*What to work on*.
When a line in the entries contains the word "button", copy that line in full.

Given records section start

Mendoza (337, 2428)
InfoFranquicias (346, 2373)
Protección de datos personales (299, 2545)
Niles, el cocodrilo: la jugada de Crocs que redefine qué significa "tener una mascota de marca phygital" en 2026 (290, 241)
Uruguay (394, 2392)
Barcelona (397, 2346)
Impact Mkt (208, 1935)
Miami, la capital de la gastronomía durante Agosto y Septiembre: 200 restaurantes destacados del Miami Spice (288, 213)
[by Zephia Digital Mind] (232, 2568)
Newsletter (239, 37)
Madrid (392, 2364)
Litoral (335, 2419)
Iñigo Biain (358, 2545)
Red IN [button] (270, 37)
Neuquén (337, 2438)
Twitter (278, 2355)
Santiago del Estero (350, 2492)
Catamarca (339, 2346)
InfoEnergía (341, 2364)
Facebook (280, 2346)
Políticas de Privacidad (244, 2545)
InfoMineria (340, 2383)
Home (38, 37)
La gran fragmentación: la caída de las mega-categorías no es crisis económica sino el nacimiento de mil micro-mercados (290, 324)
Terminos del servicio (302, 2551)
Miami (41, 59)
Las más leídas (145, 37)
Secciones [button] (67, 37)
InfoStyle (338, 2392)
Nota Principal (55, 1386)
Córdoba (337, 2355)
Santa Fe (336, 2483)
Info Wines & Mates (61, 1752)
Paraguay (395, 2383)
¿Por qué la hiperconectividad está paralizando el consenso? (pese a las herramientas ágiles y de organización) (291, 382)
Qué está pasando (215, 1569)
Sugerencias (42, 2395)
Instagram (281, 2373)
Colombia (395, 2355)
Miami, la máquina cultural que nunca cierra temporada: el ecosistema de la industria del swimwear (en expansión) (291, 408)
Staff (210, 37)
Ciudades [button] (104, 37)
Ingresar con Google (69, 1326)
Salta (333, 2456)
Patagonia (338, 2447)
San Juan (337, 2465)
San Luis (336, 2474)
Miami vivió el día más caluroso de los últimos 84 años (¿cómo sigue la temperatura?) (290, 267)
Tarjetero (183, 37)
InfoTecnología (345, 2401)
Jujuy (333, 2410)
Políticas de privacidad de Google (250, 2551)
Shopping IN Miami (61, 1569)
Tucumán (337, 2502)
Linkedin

Given records section end

*Result*.
Red IN [button] (270, 37)
Secciones [button] (67, 37)
Ciudades [button] (104, 37)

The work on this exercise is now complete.